### RECORD EXTRACTS
□ □ □ □ □
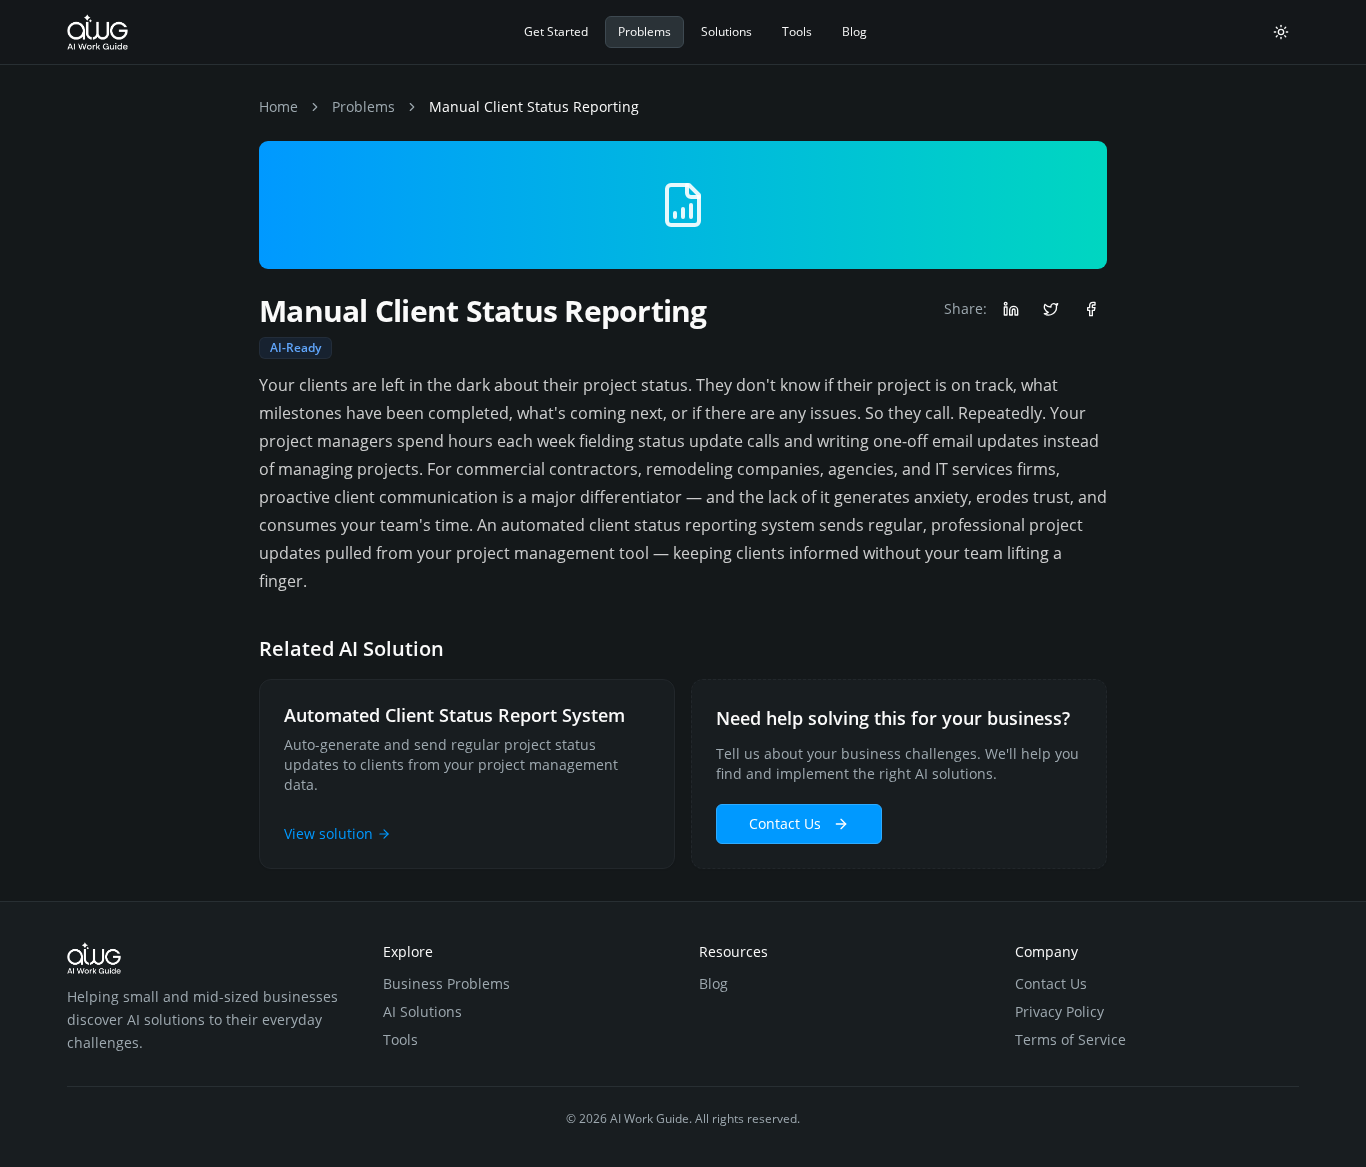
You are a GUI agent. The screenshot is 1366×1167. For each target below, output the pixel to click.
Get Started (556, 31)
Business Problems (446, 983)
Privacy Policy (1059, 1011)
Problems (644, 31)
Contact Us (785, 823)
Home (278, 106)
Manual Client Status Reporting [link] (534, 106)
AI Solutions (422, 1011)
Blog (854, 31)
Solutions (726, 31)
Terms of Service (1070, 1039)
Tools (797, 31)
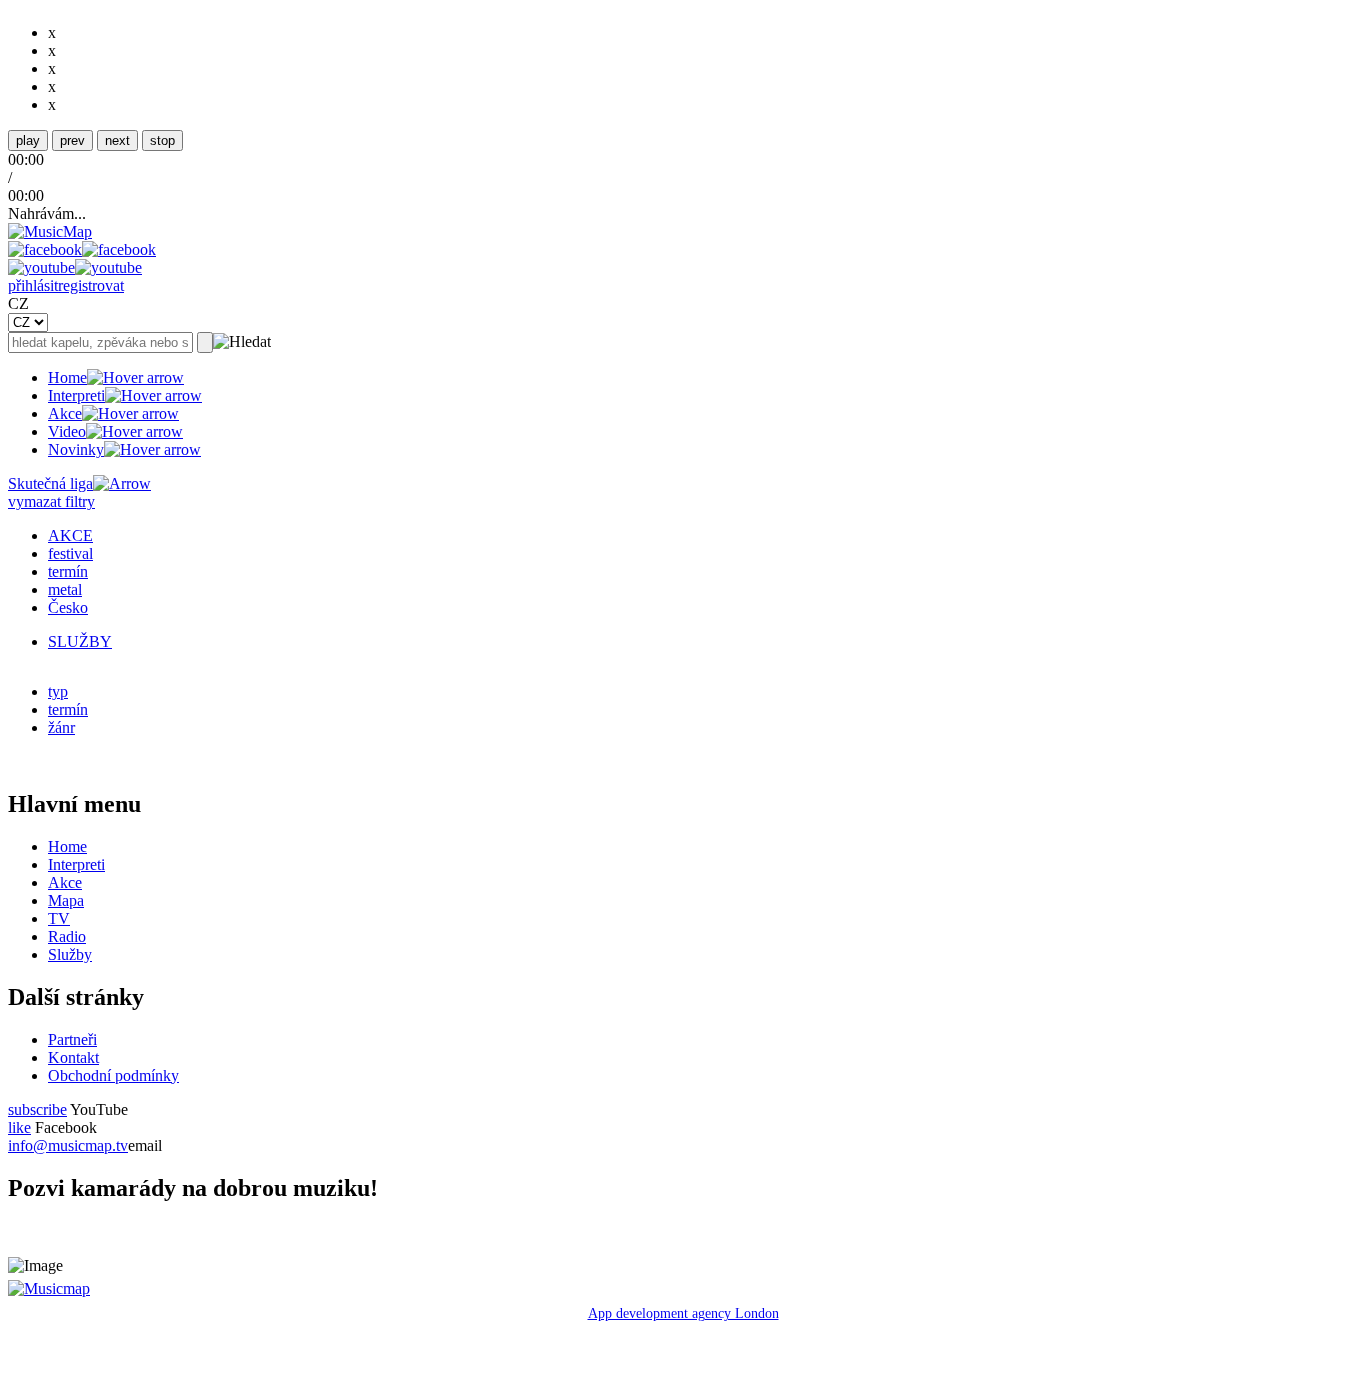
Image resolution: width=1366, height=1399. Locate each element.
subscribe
□ □ □ □ □
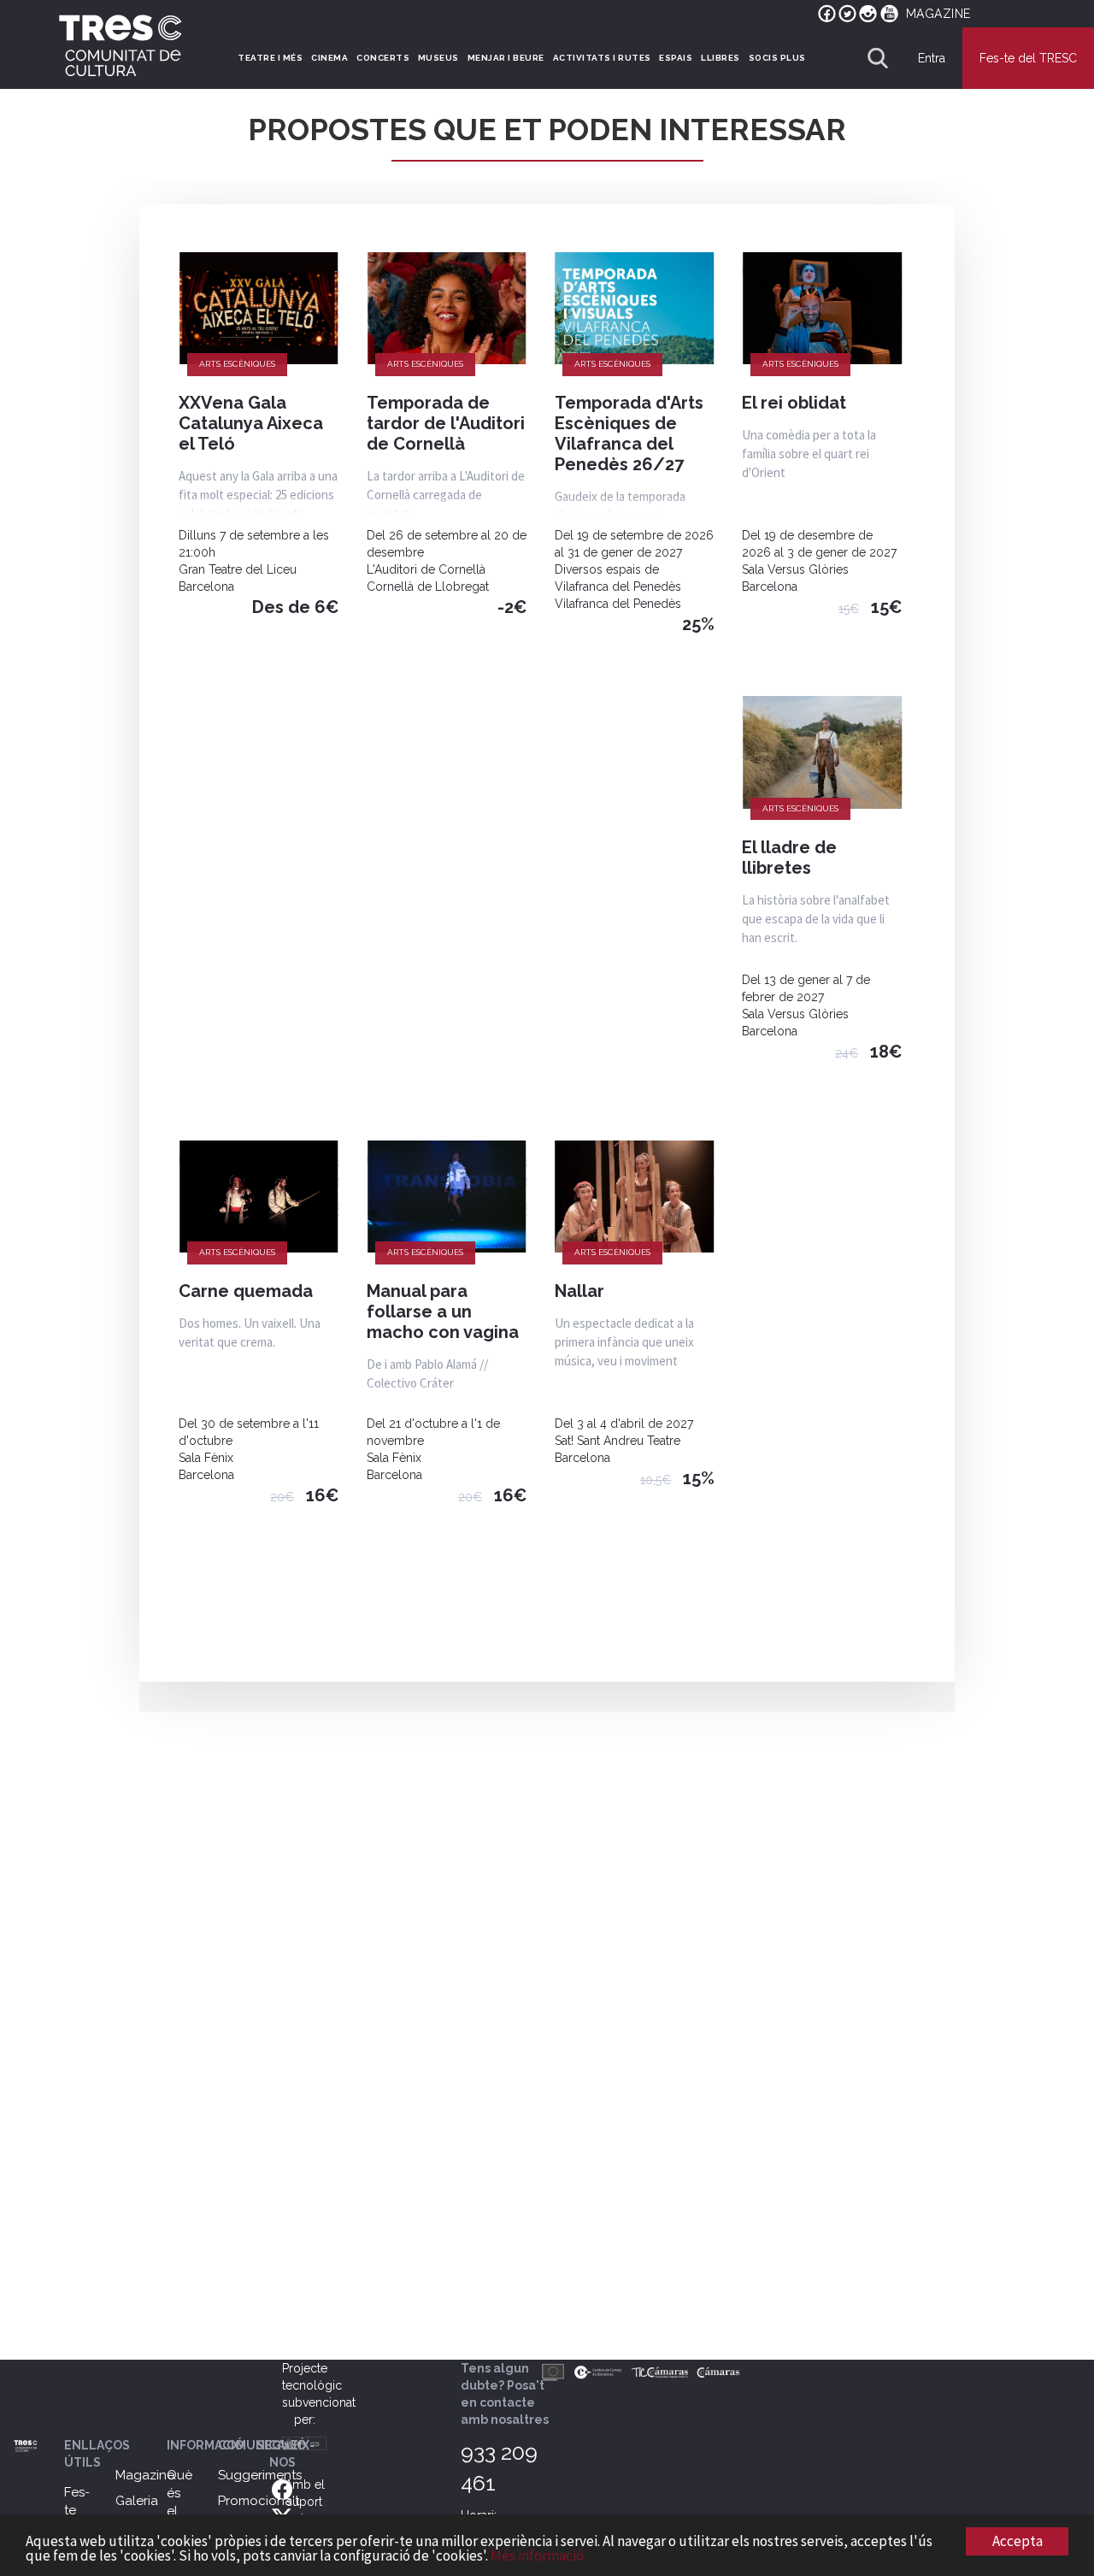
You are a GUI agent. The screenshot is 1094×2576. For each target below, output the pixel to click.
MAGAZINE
□ □ □ □ □
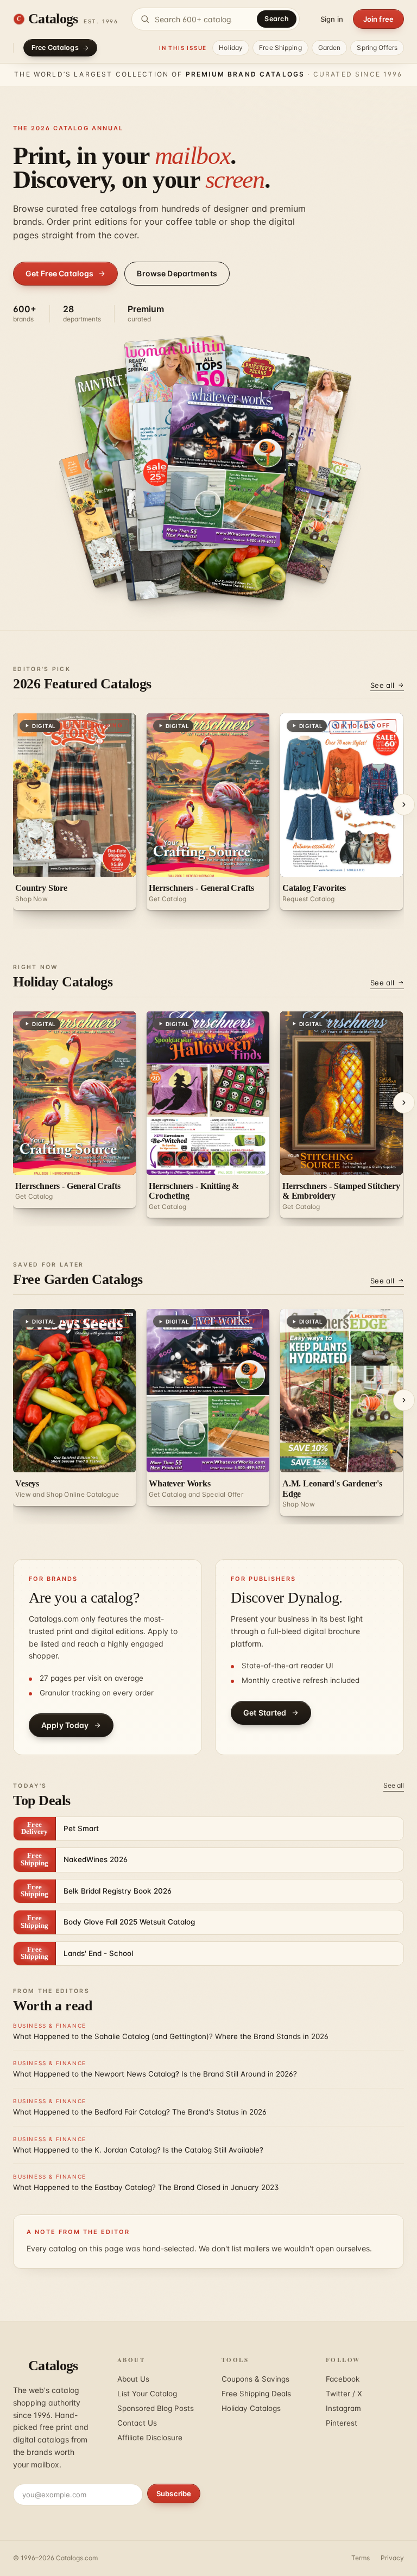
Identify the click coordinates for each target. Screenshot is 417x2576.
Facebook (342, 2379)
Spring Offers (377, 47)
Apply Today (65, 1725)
□ □ □ □ □
### PROBLEM DETAILS
Copy out every line in the entries above that holds "click".

### RESULT BELOW
You are a GUI agent. The screenshot is 1366×1167. For each target below, output the pixel to click.
You are a GUI agent. The screenshot is 1094×2576. For each target below, output the pixel to click.
Identify the click coordinates for each target. Screenshot is 417x2576.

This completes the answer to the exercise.